Archive for the ‘Microsoft CRM’ Category
Microsoft CRM 4.0
We’ve recently upgraded to CRM 4.0 and it went quite smoothly. Overall the product design and performance has improved and I’m looking forward using the completely rewritten CRM Outlook addin which did not behave very well in CRM 3.0.
The buggy Outlook addin meant that I had to use CRM in the browser. If you’ve ever done this you may have noticed some interesting behaviour.
As I bring up CRM in the browser I get this…
Then it tells me to close the window…
So in MS CRM Open=Close – this is a usability masterstroke.
If this is your first time you get really confused but if you happen to look at your task bar you’ll find the “real” CRM minimised there.
This has always made me chuckle. Its like MS CRM is playing a little game of hide and seek.
Picture this…
User: “Must work in CRM now”
CRM: “Go away”
User: “OK”
CRM: “Try and find me”
User: Gone home early (user happy to be home early). User happy = good usability
Boss: “Why is CRM not updated”
User: “CRM doesn’t work”
etc…
On investigation of this peculiarity I discovered a default system setting called “Application Mode”. Application Mode removes the browsers menu, navigation and command bars presumably in order to remove the confusion surrounding navigation which does make sense.
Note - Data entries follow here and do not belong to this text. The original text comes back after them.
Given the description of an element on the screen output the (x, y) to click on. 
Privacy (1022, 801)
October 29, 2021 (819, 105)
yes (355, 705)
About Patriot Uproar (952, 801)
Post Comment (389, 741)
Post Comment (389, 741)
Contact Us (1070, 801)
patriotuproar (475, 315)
It also frees up about 115px of screen real estate so its not all bad. However in order to achieve this CRM attempts to pop a window with no chrome using Javascript. If the script makes it through the myriad of popup blockers it still confuses the user by asking them to “close the window”. So it’s a poorly executed introduction to CRM and probably the worst possible place to have really bad usability is on entry to the application.
Enough of my complaining – how do we fix this?
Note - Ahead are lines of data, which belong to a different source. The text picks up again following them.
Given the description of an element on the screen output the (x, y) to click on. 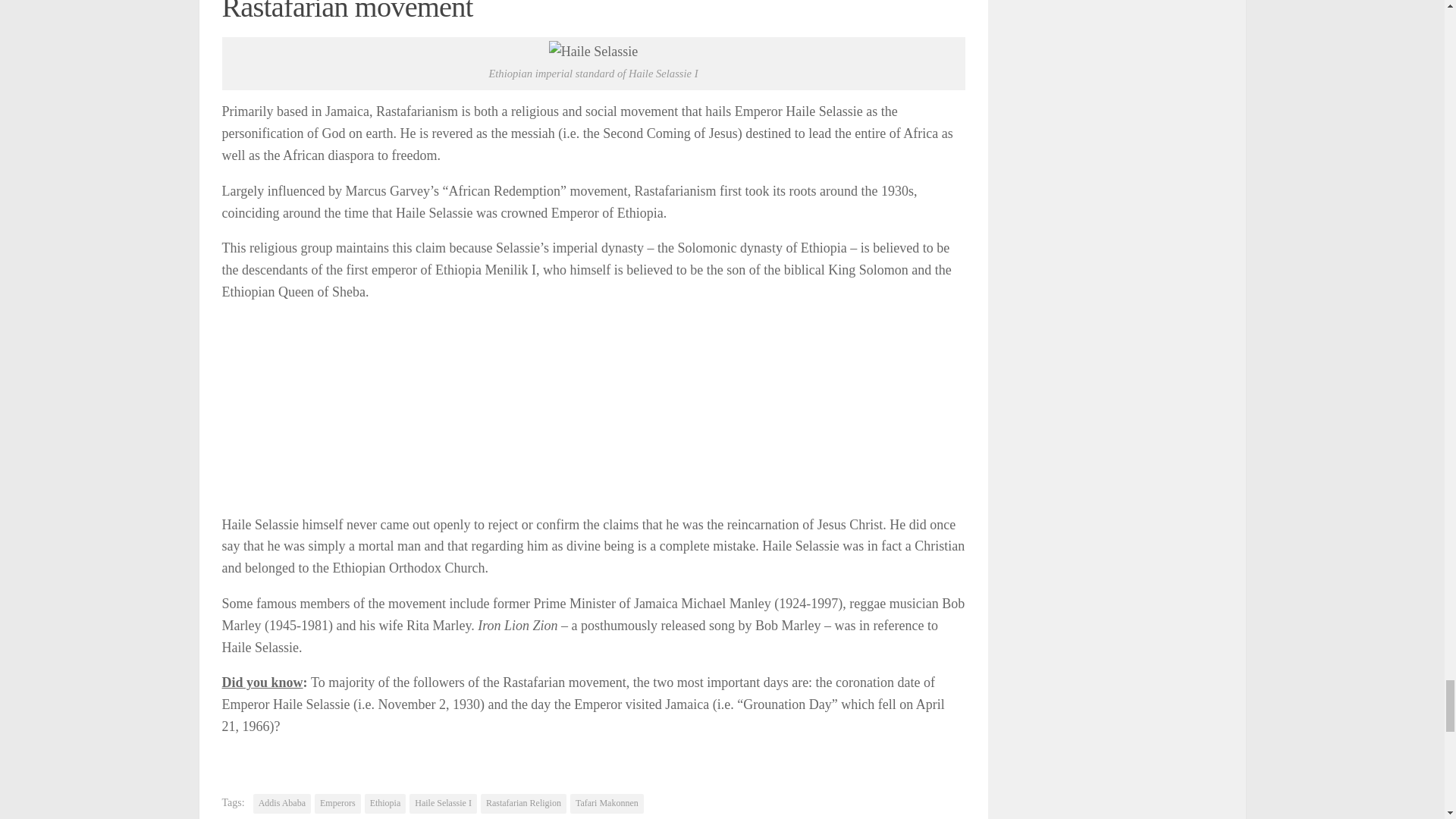
Haile Selassie I (443, 803)
Rastafarian Religion (523, 803)
Tafari Makonnen (606, 803)
Emperors (337, 803)
Addis Ababa (282, 803)
Ethiopia (385, 803)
Get your CRM administrator to access Settings > Administration > System Settings and select the Customisation tab and uncheck “Open Microsoft Dynamics CRM in Application mode”
Phew…CRM is so much better now
Microsoft CRM
We’ve been using Microsoft Dynamics CRM for about 18 months now but we’ve only really touched the surface with respect to functionality. It’s mainly been in the domain of the telemarketing and sales team but the rest of us have been using it to track email, a useful but annoying feature. Our vision has been to store all customer information from lead to sale to project and timesheet, billing and support under one umbrella system – one view. We’d been exposed to the customisation features whilst implementing it and a few months back and we started to experiment and proof of concept project management, timesheets, and help desk functionality. We found MS CRM to be a highly configurable and flexible environment to build no code functionality. Projects and timesheets don’t exist out of the box but we implemented this without much fuss and again absolutely no code. This is all made possible via the entity customisation tool, an easy to use database and form editor coupled with a workflow manager. So far this has allowed us to collapse three disparate systems into one and modify rapidly as the need arises. “I love it when a plan comes together“. Our next challenge will be exposing this functionality in MOSS :-).